If you were hoping to unlock the mysteries of Vogue head mistress Anna Wintour, R.J. Cutler's The September Issue isn't talking. Shot over nine months in 2007, the documentary may grant the viewer lots of access to the making of the fashion bible's five-pound, 840-page 2007 September issue (the largest in its history), but not so much to its polarizing editor-in-chief. Instead, the bobbed and Wayfarer-wearing Wintour hovers safely in the front row, musing, eyeing incisively, rejecting or accepting, but never really playing her hand. But, oh, the clothes! The locations! The designers! The make-believe!
What one is certain of after 90 minutes is that the heartbeat of Vogue's pages—those lusciously shot spreads that seem plucked out of Dionysian dreamscapes—comes straight from the imagination of Grace Coddington, the former model turned creative director who started at American Vogue the same day as Wintour some 20 years back. It is together that the two's creative tensions—Wintour's shrewd, forward-charging eye and Coddington's gift for translating that dream world into woozily iconic, page-leaping concepts—have single-handedly shepherded the fashion world for decades. Or as publisher Tom Florio puts it, "If we get behind it, it sells."
What also sells is the image of Wintour as an ice queen and elitist—see The Devil Wears Prada, whose dragon-lady character Miranda Priestley is believed to be an acid-washed portrait of the imperious editor. See mid-'80s British Vogue, where Wintour's profound transformation and chilly manner led to the nickname "Nuclear Wintour." See a recent 60 Minutes interview with Morley Safer, where Wintour makes no bones about her disdain for fat people. (She also tells the cameraman in the documentary that he needs to go to the gym as casually as one might compliment a colleague's outfit.)
And The September Issue does help us understand that Wintour—the one who isn't trying to portray the world as it is, but rather as she thinks it should be—a little.
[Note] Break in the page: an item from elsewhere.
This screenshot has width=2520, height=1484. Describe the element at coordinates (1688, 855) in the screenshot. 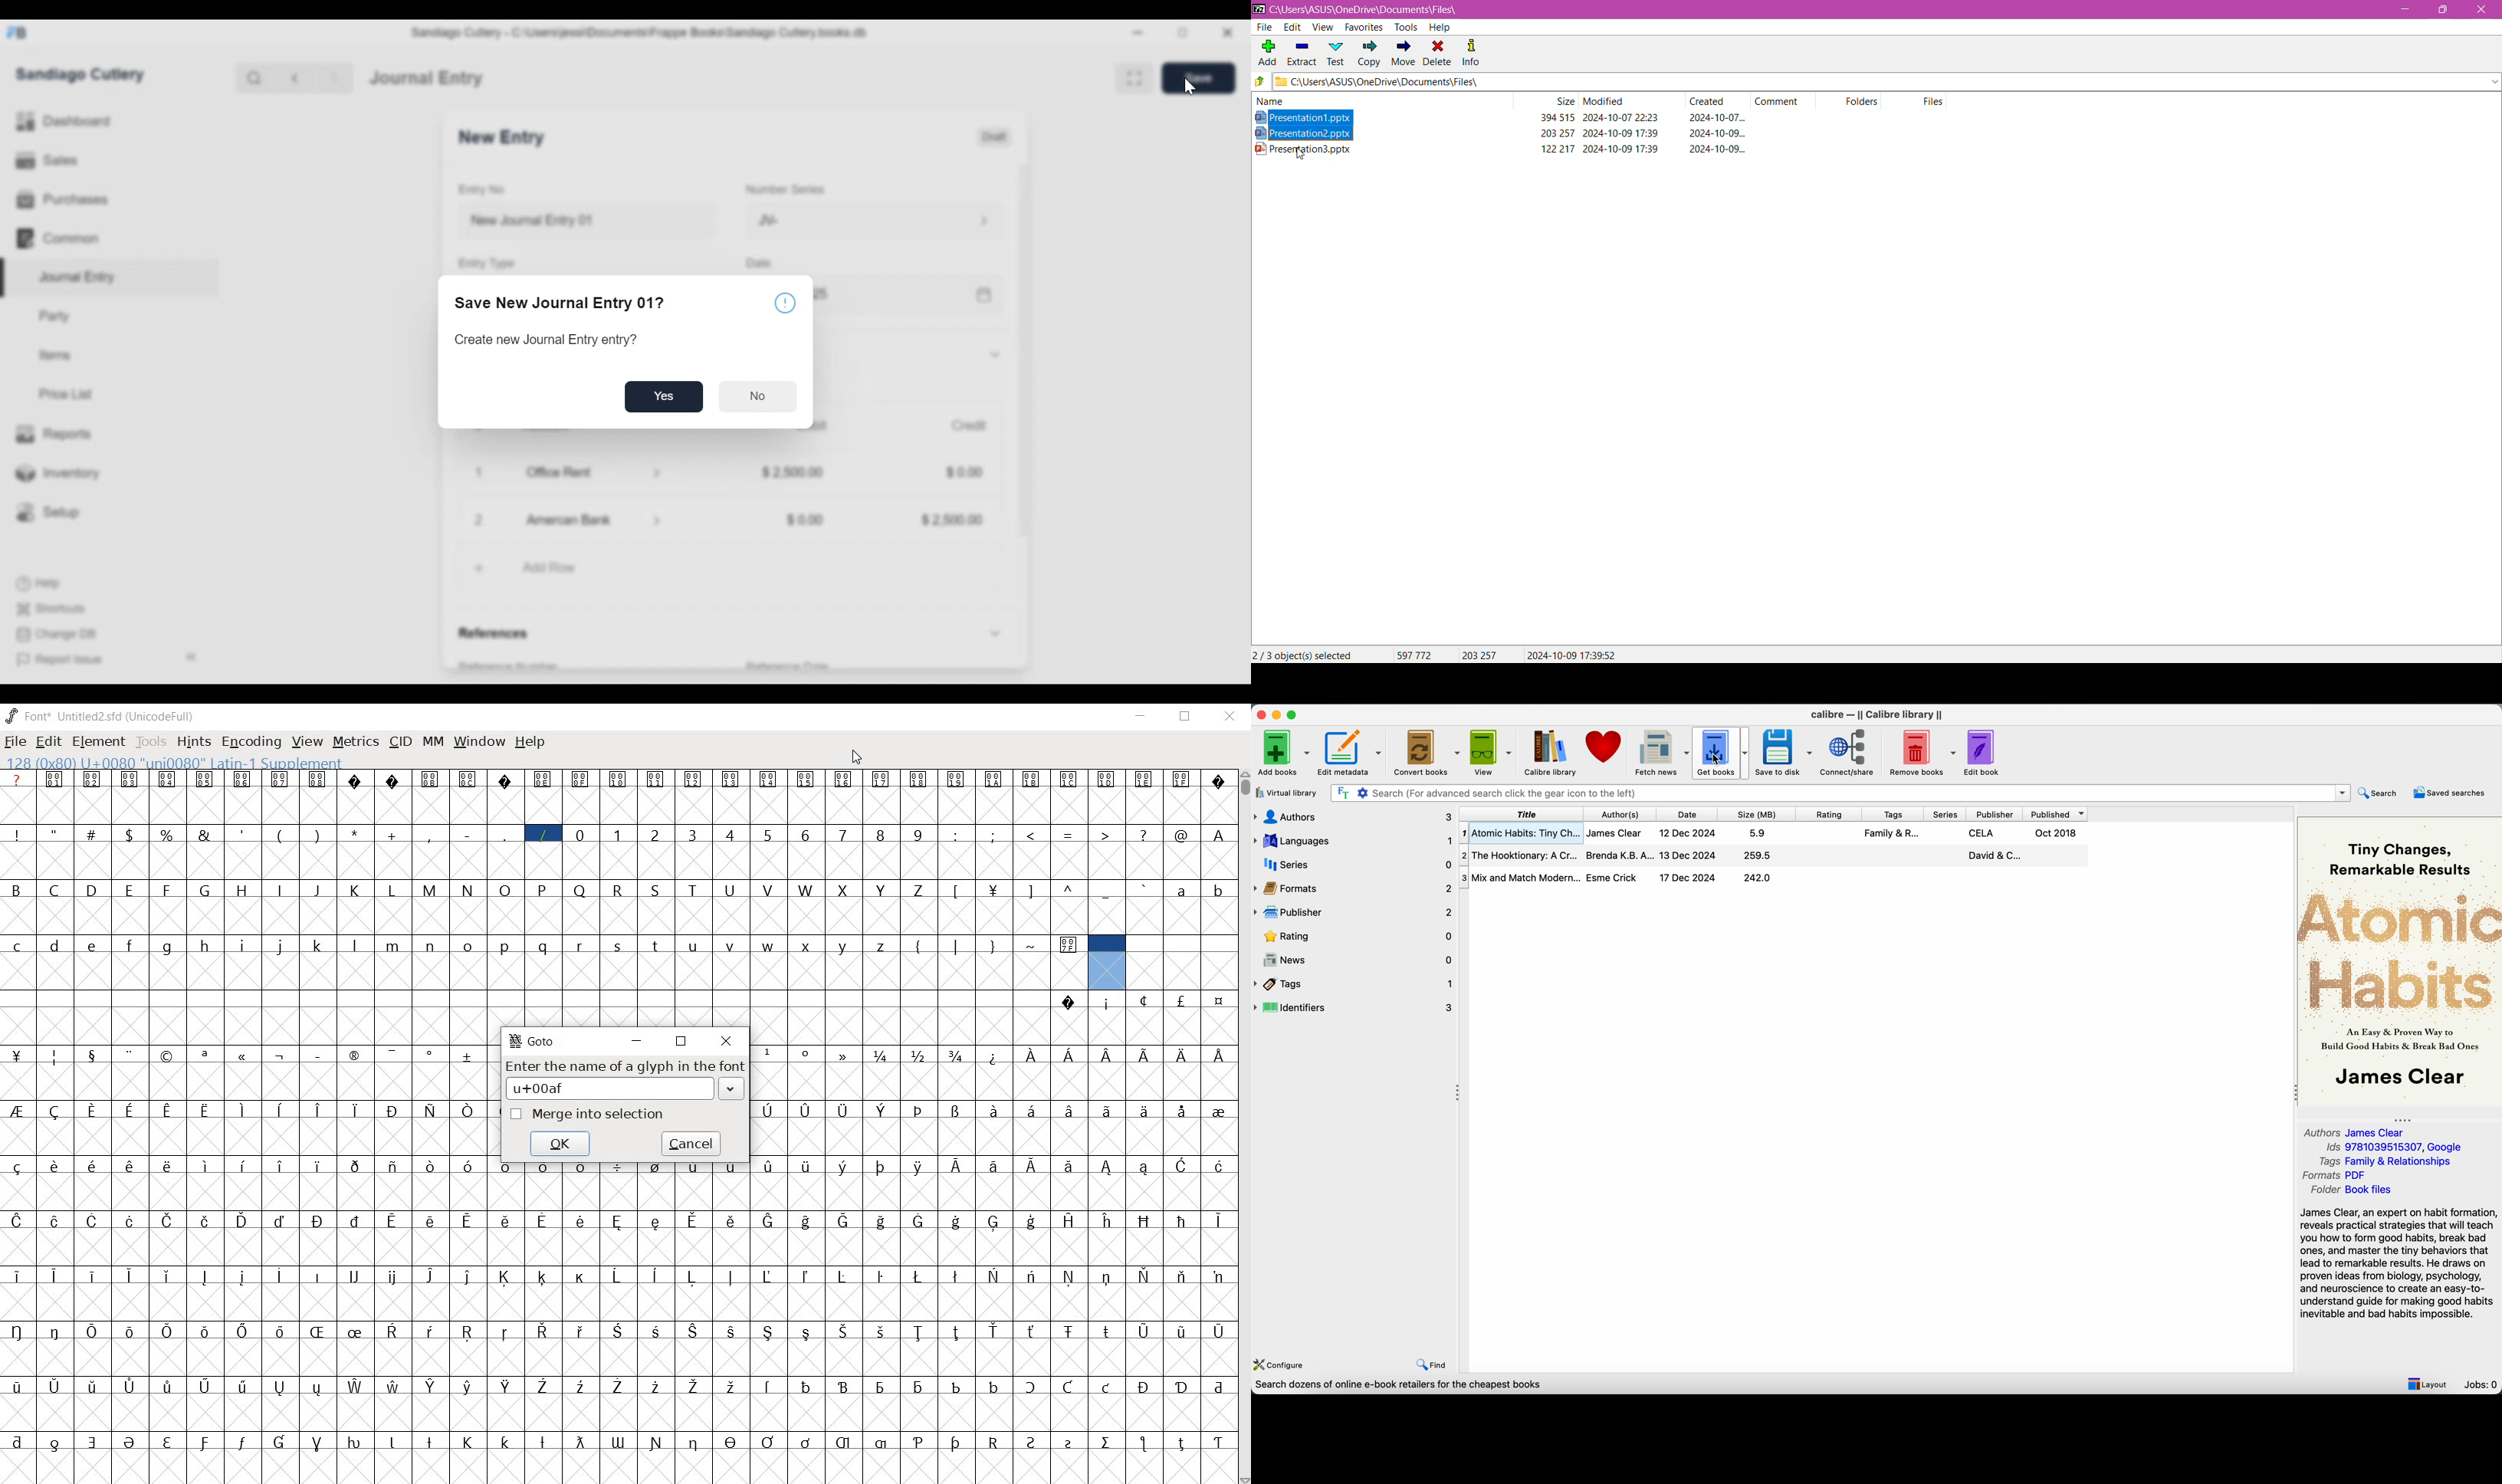

I see `13 Dec 2024` at that location.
She's a true study in the art of the climb. She has not just, from the start, made critical connections to the right designers, photographers, writers and models: she has sometimes discovered them and most times furthered their careers, as with John Galliano. And as a result—as the documentary reiterates—there is no part of the $300 billion dollar fashion industry she has not touched.
What is sometimes more fascinating than Wintour's persona is the fact that a public still uncomfortable with female power is so put off by it, seemingly asking her to be warmer, more inviting. But as Florio crisply explains, "She doesn't need to be accessible—she's busy."
Busy is the tone of The September Issue, which gives any fashion-minded follower an extraordinary look at the often mundane but always frenzied daily stomp toward deadline—only with tens of thousands of dollars on the line in every miniscule decision, from run-through to photo shoot to mock-up. Wintour, like a demure general, handles those tiny choices with utter surety. What isn't mundane comes across as absurd and inexplicable. One moment, a scarf that resembles a giant neck brace is laughed away; another moment is spent debating whether rubber is indeed a texture. (Watch for traipsed-in appearances from outsize personality André Leon Talley, editor at large, for comic relief.)
In the meantime, the minions come before Wintour with hands trembling or eyes wary. She tells her style director flatly that all her work is a predictable rehash, just as easily as she tells Oscar de la Renta that his other work is far more exciting. See Jean Paul Gaultier stutter nervously! They take her criticisms graciously, though the only one who seems unaware of the awkwardness is Wintour, who is too busy being placated by everyone she meets.
The only person who doesn't use kid gloves with her is Coddington. Though she spends a large part of the doc sulking about cuts made to those gloriously muted spreads, Coddington emerges as the only voice capable of challenging Wintour's view. "If you hate something," Coddington instructs Wintour point blank, "just say you never ever want to see it in the magazine." "OK," says Wintour hurriedly, as if ever doing otherwise was unthinkable.
Coddington's iconic genius is undisputed the world over. But Wintour, of course, still has final say over everything. Even after doing this dance, issue after issue, for some 20 years, Coddington is still saddened by watching her work slashed, and by seeing Wintour temper the dress-up box with a flick of the wrist. "I'm still a romantic, I guess," Coddington says about her pages.
Wintour may have trained a generation of celebrities to want to be supermodels by putting them on Vogue's cover. But it's Coddington's spreads that conjure the fantasy for all those women who grew up flipping lazily through the magazine's pages, dreaming of that make-believe world—the one where nothing or no one from our own world fits.